On Thursday the commissioners grilled Mark Case, senior vice president of strategy and regulatory affairs at BGE, for most of the day and repeatedly asked him to promise that consumers won’t be saddled with unexpected and high costs after the deployment begins. Case, in turn, stressed that BGE is willing to go through more frequent reviews of its deployment process – twice a year – but that the utility can’t promise that the cost estimates won’t change. As Case put it: “We wouldn’t want to be caught in a gotcha.”
The hearing is round two for BGE, which probably didn’t expect it would have to fight this hard to get approval. It was awarded a DOE grant to help pay for the project, and carried out pilot projects to show that consumers can cut their utility bills if they know the savings they could achieve. But the commission thought differently and rejected the utility’s proposal in June, saying the project could cost ratepayers way too much money and that BGE needs to invest more of its own money.
“The proposal asks BGE’s ratepayers to take significant financial and technological risks and adapt to categorical changes in rate design, all in exchange for savings that are largely indirect, highly contingent and a long way off,” according to the commission’s ruling. Ouch.

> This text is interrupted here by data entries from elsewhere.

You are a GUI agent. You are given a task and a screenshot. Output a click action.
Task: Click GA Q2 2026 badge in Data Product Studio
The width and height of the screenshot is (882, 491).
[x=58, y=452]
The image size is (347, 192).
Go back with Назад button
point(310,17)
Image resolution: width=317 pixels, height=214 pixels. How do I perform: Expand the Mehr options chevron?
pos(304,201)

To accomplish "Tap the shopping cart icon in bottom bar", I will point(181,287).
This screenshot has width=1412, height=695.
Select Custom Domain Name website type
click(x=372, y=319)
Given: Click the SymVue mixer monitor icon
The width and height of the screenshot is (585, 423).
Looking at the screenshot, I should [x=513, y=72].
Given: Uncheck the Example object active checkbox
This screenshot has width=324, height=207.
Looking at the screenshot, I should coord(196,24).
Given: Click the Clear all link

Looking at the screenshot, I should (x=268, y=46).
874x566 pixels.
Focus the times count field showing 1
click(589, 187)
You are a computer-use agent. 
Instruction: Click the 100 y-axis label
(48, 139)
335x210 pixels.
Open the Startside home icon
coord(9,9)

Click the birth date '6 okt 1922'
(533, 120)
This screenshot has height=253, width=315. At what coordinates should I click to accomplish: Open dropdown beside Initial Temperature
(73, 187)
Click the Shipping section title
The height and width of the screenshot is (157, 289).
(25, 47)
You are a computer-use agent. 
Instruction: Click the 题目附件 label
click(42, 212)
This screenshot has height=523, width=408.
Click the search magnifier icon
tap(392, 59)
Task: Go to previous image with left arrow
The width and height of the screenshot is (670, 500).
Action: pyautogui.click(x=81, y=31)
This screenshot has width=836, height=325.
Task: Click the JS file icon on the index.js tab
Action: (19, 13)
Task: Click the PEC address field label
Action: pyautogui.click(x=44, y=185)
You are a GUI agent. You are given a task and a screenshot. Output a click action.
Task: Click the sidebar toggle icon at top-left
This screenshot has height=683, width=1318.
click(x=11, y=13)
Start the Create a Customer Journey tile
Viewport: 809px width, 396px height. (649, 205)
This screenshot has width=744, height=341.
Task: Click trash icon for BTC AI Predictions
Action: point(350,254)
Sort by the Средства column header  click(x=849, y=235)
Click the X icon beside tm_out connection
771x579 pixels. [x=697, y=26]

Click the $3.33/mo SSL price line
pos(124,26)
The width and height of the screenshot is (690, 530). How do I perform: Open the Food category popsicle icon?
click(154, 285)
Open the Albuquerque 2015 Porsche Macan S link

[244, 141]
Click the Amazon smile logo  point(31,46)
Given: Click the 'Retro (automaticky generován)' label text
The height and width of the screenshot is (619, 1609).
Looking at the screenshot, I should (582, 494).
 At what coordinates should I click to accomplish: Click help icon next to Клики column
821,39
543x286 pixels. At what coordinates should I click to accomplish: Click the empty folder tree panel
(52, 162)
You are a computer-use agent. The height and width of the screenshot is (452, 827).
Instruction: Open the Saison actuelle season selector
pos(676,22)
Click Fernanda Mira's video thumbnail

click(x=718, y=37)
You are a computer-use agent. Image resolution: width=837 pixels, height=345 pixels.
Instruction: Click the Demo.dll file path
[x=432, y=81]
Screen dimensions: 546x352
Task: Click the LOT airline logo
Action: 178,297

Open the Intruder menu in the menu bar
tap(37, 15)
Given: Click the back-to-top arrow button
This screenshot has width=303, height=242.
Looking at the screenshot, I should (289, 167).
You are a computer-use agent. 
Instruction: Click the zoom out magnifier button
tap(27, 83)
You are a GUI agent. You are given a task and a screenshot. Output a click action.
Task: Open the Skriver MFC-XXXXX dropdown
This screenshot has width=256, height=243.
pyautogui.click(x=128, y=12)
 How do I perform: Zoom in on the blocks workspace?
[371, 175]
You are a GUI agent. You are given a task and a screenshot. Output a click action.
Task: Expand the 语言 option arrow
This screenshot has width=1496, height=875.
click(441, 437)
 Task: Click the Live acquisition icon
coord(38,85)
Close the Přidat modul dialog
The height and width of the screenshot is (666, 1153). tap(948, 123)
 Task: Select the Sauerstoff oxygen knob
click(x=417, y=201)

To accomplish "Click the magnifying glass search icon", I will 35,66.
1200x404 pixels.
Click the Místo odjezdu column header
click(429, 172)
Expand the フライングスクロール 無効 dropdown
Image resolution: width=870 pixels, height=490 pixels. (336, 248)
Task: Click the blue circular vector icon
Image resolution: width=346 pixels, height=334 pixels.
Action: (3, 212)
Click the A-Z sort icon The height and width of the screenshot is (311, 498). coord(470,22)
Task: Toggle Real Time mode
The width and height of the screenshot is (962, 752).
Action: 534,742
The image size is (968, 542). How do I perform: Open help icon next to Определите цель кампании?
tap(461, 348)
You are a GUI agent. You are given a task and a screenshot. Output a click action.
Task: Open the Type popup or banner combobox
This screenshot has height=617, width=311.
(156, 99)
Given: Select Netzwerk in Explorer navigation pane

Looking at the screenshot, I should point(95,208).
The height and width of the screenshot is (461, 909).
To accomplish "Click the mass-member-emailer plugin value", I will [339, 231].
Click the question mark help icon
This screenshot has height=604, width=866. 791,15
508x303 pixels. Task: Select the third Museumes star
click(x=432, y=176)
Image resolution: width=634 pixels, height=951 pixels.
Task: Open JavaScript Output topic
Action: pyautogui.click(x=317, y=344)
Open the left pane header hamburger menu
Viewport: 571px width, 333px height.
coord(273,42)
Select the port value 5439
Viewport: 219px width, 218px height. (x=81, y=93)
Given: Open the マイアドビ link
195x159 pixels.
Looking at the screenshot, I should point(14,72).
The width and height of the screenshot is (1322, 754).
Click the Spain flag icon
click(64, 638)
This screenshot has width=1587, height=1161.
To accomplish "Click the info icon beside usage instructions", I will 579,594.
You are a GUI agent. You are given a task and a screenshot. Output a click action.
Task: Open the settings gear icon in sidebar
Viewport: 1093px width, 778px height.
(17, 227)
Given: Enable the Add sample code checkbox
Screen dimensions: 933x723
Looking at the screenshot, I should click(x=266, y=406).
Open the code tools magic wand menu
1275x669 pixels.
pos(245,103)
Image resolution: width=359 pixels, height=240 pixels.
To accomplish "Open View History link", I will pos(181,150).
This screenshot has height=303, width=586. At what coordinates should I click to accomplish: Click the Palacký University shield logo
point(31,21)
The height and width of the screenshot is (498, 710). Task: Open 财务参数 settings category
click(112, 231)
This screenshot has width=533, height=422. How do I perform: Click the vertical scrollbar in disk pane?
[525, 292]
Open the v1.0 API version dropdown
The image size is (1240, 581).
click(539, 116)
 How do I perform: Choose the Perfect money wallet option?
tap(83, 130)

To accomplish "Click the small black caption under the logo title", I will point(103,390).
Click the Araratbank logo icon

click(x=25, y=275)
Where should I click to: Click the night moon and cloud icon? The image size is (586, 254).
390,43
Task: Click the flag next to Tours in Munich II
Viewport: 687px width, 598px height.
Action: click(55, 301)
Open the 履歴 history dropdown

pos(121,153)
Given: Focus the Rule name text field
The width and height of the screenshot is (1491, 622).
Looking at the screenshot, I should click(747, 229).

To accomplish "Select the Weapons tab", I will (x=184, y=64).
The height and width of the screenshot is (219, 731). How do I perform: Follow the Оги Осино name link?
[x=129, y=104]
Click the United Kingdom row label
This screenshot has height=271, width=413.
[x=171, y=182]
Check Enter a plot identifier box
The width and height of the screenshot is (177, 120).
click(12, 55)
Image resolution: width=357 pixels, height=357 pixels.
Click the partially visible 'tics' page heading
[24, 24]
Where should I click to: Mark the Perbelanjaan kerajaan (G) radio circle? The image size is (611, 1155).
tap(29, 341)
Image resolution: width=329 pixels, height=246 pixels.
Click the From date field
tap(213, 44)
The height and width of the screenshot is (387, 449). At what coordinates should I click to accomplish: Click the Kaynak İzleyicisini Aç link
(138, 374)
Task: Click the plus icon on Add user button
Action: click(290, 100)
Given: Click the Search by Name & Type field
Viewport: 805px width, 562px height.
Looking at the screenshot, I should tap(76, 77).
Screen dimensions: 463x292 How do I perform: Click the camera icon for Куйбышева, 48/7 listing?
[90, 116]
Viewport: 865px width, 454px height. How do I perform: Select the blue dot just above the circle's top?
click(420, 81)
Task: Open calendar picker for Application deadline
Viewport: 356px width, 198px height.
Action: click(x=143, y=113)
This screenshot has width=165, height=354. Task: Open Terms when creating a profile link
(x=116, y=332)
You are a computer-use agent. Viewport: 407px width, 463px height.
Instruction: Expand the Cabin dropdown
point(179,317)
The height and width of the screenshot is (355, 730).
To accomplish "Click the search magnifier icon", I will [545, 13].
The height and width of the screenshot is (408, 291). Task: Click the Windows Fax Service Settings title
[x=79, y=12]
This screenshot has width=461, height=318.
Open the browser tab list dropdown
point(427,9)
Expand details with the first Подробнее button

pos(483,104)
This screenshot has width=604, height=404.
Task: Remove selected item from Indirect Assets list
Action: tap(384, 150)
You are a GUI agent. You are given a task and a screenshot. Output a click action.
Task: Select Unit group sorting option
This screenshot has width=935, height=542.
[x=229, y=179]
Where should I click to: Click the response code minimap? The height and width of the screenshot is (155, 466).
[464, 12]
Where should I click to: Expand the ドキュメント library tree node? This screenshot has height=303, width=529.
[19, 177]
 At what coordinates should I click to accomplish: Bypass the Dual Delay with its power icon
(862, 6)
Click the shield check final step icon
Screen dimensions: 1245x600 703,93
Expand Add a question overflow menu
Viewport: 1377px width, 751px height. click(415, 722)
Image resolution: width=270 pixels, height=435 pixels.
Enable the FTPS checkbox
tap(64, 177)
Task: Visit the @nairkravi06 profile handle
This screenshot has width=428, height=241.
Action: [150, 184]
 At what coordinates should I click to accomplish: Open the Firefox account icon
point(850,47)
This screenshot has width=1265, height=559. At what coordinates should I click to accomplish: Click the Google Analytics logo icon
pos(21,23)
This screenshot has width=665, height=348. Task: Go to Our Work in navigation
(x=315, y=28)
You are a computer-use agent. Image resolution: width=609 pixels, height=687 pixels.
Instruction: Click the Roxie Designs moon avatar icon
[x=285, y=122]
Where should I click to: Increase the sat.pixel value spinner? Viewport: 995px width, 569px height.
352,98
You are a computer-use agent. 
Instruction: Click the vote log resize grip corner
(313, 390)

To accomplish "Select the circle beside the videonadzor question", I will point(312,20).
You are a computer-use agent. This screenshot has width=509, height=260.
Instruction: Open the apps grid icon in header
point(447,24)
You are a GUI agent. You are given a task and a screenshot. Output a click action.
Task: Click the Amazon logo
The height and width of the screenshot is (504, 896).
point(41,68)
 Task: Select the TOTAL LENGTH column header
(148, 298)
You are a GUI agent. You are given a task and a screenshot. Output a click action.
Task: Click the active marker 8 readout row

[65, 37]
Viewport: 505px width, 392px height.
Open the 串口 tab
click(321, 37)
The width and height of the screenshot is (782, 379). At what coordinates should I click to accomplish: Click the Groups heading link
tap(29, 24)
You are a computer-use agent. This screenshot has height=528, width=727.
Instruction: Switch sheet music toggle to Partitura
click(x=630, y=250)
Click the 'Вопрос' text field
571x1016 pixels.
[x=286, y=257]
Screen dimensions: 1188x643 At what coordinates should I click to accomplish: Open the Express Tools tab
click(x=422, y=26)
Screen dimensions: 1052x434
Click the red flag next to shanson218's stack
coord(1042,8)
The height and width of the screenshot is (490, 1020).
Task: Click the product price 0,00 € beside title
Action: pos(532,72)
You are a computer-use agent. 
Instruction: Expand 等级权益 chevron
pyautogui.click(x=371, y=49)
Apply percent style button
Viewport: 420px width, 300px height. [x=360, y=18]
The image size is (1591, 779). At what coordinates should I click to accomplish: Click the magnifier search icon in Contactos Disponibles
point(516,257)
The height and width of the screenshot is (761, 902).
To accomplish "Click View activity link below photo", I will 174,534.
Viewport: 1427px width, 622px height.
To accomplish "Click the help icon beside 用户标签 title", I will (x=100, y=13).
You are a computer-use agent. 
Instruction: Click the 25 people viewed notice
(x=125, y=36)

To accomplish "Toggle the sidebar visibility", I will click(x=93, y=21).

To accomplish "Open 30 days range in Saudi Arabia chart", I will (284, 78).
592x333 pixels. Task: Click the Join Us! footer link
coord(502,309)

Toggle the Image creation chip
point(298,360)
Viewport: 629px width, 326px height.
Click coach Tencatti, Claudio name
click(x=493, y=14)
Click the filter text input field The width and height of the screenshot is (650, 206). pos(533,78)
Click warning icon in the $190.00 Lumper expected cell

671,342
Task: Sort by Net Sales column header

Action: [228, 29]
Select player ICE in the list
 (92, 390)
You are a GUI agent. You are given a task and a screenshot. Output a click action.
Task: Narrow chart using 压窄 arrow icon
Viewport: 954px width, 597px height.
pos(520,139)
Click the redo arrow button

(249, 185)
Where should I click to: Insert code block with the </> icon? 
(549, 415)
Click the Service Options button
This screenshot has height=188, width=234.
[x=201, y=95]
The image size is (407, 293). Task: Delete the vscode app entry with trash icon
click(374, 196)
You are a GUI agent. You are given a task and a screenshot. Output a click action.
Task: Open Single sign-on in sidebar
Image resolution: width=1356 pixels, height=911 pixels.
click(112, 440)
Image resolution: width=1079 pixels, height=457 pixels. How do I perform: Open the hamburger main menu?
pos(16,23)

BGE proposes to roll out smart meters, a communication network and incentive programs to encourage consumers to conserve energy. The initial proposal would’ve required rate increases annually over 15 years and allow the utility to charge higher rates during peak hours. The project, in which meter installation would take place from 2011-14, would cost $835 million over 15 years. The utility was awarded a $200 million federal grant, which is now in question, for offsetting the project’s cost.
In the revised plan, the company proposes what it calls a hybrid approach. It would recoup 25 percent of the cost it expects to incur by collecting surcharges from years 2011-14. It would collect the rest starting in 2015 by going through the usual process of asking the commission to approve rate increases. One commissioner noted today that the revised plan still puts too much burden and consumers and wonders why BGE isn’t willing to bear more financial risks.
Case argues that the new proposal does expose the company to a greater possibility of earning losses and, besides, BGE couldn’t come up with a complete different cost-and-payment plan given the short amount of time within which it had to file its new proposal. The utility has said that it could lose the $200 million DOE grant soon if it doesn’t receive the commission’s approval.
Some commissioners also wonder about the timing of deploying smart technologies, noting that those technologies are fairly new and would likely require upgrades later, which would only require consumers to pay for them. Several of them point out that appliances with two-way communication technologies aren’t likely to be widely available until several years from now.
Case, for his part, emphasizes that putting in a smart grid would lead to $2.5 billion in savings for its 1.2 million customers over 15 years. It’s a number that is lower than the $2.6 billion it previously trumpeted, by the way. The savings translate into 23 times the amount that its customers would have to pay to offset the project’s cost, Case adds.
“Customers have a huge upside. BGE doesn’t have that same reward opportunity,” Case argues.
The hearing is scheduled to continue on Friday.